CONSIGNE A:
Reproduisez un passage du texte sur la surpopulation carcérale : commencez aux mots « Cécile Marcel : Apparemment » et arrêtez-vous après « sa surpopulation carcérale. ».
CONSIGNE B:
Reprenez le texte sur la surpopulation carcérale après sa dernière phrase et poursuivez-le.

----- TEXTE À LIRE -----

Cécile Marcel : Apparemment pas, puisqu’on se retrouve aujourd’hui, moins d’un an après, avec 7 000 personnes détenues en plus. On ne peut que regretter que l’exécutif n’ait pas saisi cette occasion historique qui arrivait, rappelons-le, après la condamnation de la France par la Cour européenne des droits de l’homme pour sa surpopulation carcérale et l’indignité de ses conditions de détention. La Cour avait appelé la France à mettre en place des politiques de résorption de sa surpopulation carcérale.
Dès le mois de juillet, le nombre d’incarcérations est reparti à la hausse, avec près de 1 000 incarcérations en plus par mois pendant les premiers mois. Même si la croissance diminue actuellement, on continue à avoir chaque mois un nombre de détenus qui augmente. Malheureusement, c’est sans surprise, puisque il n’y a pas eu de mesure forte qui a été prise au moment où il était possible de le faire pour faire en sorte qu’on ne retourne pas dans les travers d’inflation carcérale permanente qu’on a connus ces 20 dernières années.
Qu’aurait-il fallu faire pour diminuer le nombre d’incarcérations ?
Il aurait fallu prendre des mesures structurelles de refonte des politiques pénale et pénitentiaire. Ce qu’il faut savoir, c’est que la raison pour laquelle on a incarcéré toujours plus depuis ces 20 dernières années, ce n’est pas parce qu’il y a plus de délinquance, mais c’est parce qu’on a eu des politiques de plus en plus répressives qui pénalisent de plus en plus de comportements. Il faudrait revenir sur ces politiques, même si c’est peut-être difficilement audible dans les conditions actuelles. Mais il faut savoir que c’est un facteur d’insécurité, et non de sécurité. Il faudrait aussi revoir les politiques budgétaires, parce qu’actuellement, l’ensemble des priorités budgétaires de l’administration pénitentiaire vont à l’augmentation du parc carcéral et à la construction de nouvelles prisons.

----- EXTRAIT DE DONNÉES -----

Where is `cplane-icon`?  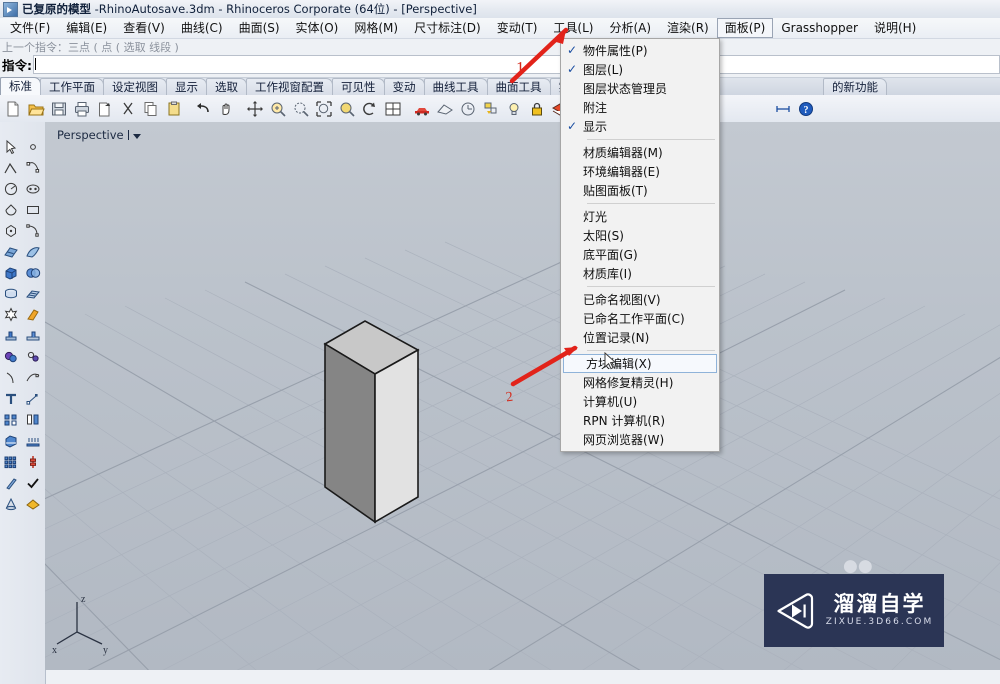 cplane-icon is located at coordinates (11, 440). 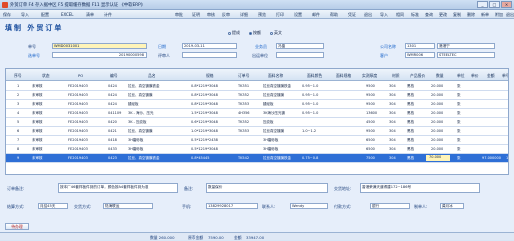 I want to click on column-header: 产品报价, so click(x=418, y=76).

-----

RÉPONSE A:
Cécile Marcel : Apparemment pas, puisqu’on se retrouve aujourd’hui, moins d’un an après, avec 7 000 personnes détenues en plus. On ne peut que regretter que l’exécutif n’ait pas saisi cette occasion historique qui arrivait, rappelons-le, après la condamnation de la France par la Cour européenne des droits de l’homme pour sa surpopulation carcérale et l’indignité de ses conditions de détention. La Cour avait appelé la France à mettre en place des politiques de résorption de sa surpopulation carcérale.

RÉPONSE B:
C’est une espèce de course sans fin et cela ne finance pas la réinsertion des détenus et les alternatives à l’emprisonnement qui sont nombreuses, qui ont fait leurs preuves en termes de prise en charge et de lutte contre la récidive, mais qui sont malheureusement sous-dotées et qui manquent de crédibilité, ce qui fait aussi que les magistrats prononcent insuffisamment ces mesures. Nous pensons qu’il aurait fallu prendre des mesures contraignantes vis-à-vis des magistrats pour qu’ils ne puissent pas prononcer des peines d’emprisonnement ou qu’en tout cas, s’ils prononcent des peines d’emprisonnement dans un certain nombre de situations, des personnes sortent de prison pour qu’on ne puisse pas maintenir des personnes dans un établissement surpeuplé et indigne.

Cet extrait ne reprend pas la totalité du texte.